<<<<

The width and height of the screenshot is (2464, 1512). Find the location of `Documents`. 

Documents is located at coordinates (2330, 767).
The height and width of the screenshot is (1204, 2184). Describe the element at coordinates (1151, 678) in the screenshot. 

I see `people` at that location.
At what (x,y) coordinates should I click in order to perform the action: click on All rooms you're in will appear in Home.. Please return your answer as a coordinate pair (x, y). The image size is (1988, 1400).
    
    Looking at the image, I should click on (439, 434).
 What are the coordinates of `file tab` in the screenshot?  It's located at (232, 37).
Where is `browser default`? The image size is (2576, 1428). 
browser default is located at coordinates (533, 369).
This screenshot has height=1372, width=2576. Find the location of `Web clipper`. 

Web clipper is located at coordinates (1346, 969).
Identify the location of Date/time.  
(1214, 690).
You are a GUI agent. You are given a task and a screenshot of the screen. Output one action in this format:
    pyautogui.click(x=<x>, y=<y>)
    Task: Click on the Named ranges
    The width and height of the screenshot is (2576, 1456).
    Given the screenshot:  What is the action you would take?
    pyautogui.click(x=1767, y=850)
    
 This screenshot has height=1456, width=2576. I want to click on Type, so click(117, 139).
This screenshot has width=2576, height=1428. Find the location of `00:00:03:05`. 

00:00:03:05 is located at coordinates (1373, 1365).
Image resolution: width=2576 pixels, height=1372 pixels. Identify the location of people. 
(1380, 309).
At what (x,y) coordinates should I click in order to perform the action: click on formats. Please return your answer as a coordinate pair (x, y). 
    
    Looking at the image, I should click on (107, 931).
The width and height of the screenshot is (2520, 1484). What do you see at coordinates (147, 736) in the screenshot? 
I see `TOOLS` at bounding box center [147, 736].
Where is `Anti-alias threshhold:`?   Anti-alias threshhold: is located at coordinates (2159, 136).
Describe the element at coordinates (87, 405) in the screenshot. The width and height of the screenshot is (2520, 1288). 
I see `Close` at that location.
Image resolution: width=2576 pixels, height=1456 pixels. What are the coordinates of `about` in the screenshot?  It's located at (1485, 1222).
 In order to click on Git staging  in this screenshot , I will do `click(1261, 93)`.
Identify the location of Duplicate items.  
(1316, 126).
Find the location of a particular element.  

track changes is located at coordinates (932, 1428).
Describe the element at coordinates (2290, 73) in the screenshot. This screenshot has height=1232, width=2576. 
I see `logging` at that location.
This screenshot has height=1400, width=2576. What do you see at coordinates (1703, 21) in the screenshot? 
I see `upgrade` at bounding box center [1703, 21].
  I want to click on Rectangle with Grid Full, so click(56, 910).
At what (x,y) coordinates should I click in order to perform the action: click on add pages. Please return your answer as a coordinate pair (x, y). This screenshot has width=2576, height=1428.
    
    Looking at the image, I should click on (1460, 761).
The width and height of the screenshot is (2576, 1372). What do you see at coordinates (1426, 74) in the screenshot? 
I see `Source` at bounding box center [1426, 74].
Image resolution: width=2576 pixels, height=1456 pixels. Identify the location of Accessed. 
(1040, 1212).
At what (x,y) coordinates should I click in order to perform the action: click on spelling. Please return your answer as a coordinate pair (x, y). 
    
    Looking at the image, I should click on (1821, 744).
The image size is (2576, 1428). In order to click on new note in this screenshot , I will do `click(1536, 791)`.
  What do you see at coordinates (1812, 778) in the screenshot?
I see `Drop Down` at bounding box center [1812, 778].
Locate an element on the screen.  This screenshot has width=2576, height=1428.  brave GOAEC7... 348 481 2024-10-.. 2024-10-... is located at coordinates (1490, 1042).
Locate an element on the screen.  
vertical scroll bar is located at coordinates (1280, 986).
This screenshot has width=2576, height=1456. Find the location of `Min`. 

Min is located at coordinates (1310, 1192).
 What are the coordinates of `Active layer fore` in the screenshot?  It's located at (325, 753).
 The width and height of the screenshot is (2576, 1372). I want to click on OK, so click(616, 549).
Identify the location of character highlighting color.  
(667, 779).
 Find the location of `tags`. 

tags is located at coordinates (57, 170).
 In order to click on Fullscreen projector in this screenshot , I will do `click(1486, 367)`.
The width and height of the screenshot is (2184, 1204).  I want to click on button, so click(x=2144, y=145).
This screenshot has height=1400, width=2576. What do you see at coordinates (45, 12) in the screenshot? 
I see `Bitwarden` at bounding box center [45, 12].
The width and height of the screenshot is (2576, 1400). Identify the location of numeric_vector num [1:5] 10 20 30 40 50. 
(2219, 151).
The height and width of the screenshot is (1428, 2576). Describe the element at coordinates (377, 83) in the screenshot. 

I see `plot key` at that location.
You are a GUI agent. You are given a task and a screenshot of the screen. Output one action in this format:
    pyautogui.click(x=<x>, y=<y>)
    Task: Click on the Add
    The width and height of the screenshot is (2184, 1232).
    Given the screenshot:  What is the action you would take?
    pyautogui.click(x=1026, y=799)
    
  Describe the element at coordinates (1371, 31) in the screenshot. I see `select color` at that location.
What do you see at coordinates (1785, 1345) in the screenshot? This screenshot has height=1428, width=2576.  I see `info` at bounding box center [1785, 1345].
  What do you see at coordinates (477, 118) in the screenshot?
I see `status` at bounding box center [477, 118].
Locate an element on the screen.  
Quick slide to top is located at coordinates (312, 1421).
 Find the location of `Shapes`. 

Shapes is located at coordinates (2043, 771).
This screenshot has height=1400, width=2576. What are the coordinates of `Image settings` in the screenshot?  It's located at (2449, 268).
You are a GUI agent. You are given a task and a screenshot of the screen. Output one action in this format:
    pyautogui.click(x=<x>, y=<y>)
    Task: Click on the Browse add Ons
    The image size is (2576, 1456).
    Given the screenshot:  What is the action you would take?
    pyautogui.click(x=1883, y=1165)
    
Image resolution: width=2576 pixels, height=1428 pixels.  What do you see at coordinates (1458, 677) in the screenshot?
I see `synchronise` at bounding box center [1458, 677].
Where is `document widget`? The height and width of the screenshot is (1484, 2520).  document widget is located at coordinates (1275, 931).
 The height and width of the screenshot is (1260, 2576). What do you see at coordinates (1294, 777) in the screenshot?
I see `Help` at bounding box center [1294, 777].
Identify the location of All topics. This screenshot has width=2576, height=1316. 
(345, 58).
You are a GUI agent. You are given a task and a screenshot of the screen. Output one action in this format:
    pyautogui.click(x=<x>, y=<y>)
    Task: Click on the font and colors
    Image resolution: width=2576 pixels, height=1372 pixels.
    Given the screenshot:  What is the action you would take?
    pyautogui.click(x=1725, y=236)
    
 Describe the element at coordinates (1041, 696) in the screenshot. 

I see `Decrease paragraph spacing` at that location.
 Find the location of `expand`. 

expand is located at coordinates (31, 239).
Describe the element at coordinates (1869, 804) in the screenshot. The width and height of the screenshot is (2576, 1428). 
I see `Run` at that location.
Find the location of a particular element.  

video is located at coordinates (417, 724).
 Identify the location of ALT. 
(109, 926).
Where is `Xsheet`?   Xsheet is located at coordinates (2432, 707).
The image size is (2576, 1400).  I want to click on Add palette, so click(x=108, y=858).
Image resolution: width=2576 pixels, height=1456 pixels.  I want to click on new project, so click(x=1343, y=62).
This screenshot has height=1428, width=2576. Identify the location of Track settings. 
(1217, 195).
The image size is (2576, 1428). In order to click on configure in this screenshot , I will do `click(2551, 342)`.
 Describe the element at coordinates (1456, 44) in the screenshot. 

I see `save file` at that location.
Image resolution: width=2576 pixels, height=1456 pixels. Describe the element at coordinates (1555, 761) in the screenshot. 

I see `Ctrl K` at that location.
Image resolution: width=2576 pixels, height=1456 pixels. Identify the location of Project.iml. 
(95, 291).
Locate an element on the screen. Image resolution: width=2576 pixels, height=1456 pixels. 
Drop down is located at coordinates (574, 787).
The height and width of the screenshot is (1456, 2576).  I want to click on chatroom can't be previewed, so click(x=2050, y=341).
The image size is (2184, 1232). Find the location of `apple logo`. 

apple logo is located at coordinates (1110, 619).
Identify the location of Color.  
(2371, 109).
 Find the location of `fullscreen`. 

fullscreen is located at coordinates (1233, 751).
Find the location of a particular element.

>>>>

▶ _Your objective_
Copy the data above, from the line with "This screenshot has height=1428, width=2576. Identify" up to and including the line with "The height and width of the screenshot is (1456, 2576).", reproducing each line without any change.

▶ _Problem solution_
This screenshot has height=1428, width=2576. Identify the location of Track settings. 
(1217, 195).
The image size is (2576, 1428). In order to click on configure in this screenshot , I will do `click(2551, 342)`.
 Describe the element at coordinates (1456, 44) in the screenshot. 

I see `save file` at that location.
Image resolution: width=2576 pixels, height=1456 pixels. Describe the element at coordinates (1555, 761) in the screenshot. 

I see `Ctrl K` at that location.
Image resolution: width=2576 pixels, height=1456 pixels. Identify the location of Project.iml. 
(95, 291).
Locate an element on the screen. Image resolution: width=2576 pixels, height=1456 pixels. 
Drop down is located at coordinates (574, 787).
The height and width of the screenshot is (1456, 2576).  I want to click on chatroom can't be previewed, so click(x=2050, y=341).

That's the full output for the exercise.